(WORK TO DO) Please repeat every line of the records below unchanged, leaving the pictures out of your answer.

Start of DATA ROWS

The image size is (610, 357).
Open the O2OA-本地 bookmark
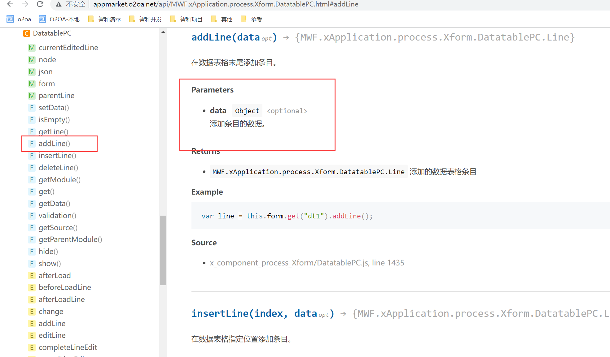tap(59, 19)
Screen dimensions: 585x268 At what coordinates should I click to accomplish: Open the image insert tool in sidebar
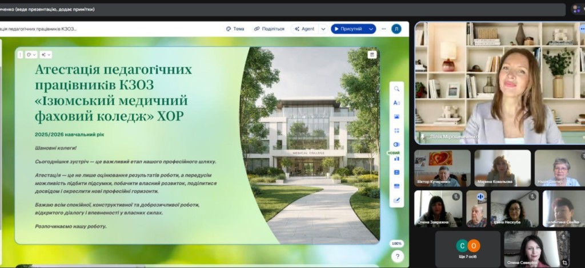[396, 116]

End of DATA ROWS

(WRITTEN SOLUTION)
The image size is (610, 357).
Open the O2OA-本地 bookmark
tap(59, 19)
Screen dimensions: 585x268 At what coordinates should I click to accomplish: Open the image insert tool in sidebar
[396, 116]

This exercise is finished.